Copy out all of the material below, putting "What should I do to:" wherever "How do I perform:" appears and leaving everything else as it is.

PROVIDED DATA start

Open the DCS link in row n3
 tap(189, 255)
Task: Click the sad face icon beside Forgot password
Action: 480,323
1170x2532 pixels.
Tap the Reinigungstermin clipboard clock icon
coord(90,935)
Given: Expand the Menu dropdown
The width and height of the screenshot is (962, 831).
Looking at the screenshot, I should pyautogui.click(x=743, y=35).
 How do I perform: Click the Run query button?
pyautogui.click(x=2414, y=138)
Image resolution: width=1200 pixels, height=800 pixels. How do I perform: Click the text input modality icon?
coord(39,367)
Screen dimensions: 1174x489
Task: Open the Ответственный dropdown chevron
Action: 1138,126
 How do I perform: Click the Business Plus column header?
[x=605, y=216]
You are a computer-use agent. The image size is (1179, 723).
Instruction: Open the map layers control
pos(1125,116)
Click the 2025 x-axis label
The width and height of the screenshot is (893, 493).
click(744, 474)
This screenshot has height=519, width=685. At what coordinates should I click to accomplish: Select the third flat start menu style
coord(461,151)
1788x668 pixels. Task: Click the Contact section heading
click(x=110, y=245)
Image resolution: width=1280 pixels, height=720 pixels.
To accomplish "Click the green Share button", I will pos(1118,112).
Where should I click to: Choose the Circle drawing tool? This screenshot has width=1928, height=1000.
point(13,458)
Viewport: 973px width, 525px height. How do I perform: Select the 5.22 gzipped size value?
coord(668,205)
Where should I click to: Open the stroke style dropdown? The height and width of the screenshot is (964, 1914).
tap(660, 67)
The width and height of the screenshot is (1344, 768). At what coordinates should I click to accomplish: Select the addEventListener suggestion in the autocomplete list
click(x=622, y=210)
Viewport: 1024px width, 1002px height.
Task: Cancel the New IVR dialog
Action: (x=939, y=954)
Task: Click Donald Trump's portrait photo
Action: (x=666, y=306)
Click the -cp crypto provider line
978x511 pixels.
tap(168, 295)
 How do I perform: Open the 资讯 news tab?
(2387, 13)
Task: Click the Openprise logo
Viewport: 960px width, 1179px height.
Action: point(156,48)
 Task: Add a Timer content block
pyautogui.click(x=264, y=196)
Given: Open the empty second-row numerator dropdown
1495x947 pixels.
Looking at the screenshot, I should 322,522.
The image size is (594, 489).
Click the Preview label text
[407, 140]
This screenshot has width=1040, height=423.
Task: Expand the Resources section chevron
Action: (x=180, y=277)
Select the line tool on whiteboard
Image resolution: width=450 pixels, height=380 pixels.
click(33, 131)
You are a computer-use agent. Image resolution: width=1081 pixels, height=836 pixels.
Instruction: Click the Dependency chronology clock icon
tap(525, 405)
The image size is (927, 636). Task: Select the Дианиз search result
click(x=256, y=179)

PROVIDED DATA end

- [FULL OUTPUT]
Open the DCS link in row n3
 tap(189, 255)
Task: Click the sad face icon beside Forgot password
Action: 480,323
1170x2532 pixels.
Tap the Reinigungstermin clipboard clock icon
coord(90,935)
Given: Expand the Menu dropdown
The width and height of the screenshot is (962, 831).
Looking at the screenshot, I should pyautogui.click(x=743, y=35).
 What should I do to: Click the Run query button?
pyautogui.click(x=2414, y=138)
Image resolution: width=1200 pixels, height=800 pixels. What should I do to: Click the text input modality icon?
coord(39,367)
Screen dimensions: 1174x489
Task: Open the Ответственный dropdown chevron
Action: 1138,126
 What should I do to: Click the Business Plus column header?
[x=605, y=216]
You are a computer-use agent. The image size is (1179, 723).
Instruction: Open the map layers control
pos(1125,116)
Click the 2025 x-axis label
The width and height of the screenshot is (893, 493).
click(744, 474)
This screenshot has height=519, width=685. At what coordinates should I click to accomplish: Select the third flat start menu style
coord(461,151)
1788x668 pixels. Task: Click the Contact section heading
click(x=110, y=245)
Image resolution: width=1280 pixels, height=720 pixels.
To accomplish "Click the green Share button", I will pos(1118,112).
Where should I click to: Choose the Circle drawing tool? This screenshot has width=1928, height=1000.
point(13,458)
Viewport: 973px width, 525px height. What should I do to: Select the 5.22 gzipped size value?
coord(668,205)
Where should I click to: Open the stroke style dropdown? The height and width of the screenshot is (964, 1914).
tap(660, 67)
The width and height of the screenshot is (1344, 768). At what coordinates should I click to accomplish: Select the addEventListener suggestion in the autocomplete list
click(x=622, y=210)
Viewport: 1024px width, 1002px height.
Task: Cancel the New IVR dialog
Action: (x=939, y=954)
Task: Click Donald Trump's portrait photo
Action: (x=666, y=306)
Click the -cp crypto provider line
978x511 pixels.
tap(168, 295)
 What should I do to: Open the 资讯 news tab?
(2387, 13)
Task: Click the Openprise logo
Viewport: 960px width, 1179px height.
Action: point(156,48)
 Task: Add a Timer content block
pyautogui.click(x=264, y=196)
Given: Open the empty second-row numerator dropdown
1495x947 pixels.
Looking at the screenshot, I should 322,522.
The image size is (594, 489).
Click the Preview label text
[407, 140]
This screenshot has width=1040, height=423.
Task: Expand the Resources section chevron
Action: (x=180, y=277)
Select the line tool on whiteboard
Image resolution: width=450 pixels, height=380 pixels.
click(33, 131)
You are a computer-use agent. Image resolution: width=1081 pixels, height=836 pixels.
Instruction: Click the Dependency chronology clock icon
tap(525, 405)
The image size is (927, 636). Task: Select the Дианиз search result
click(x=256, y=179)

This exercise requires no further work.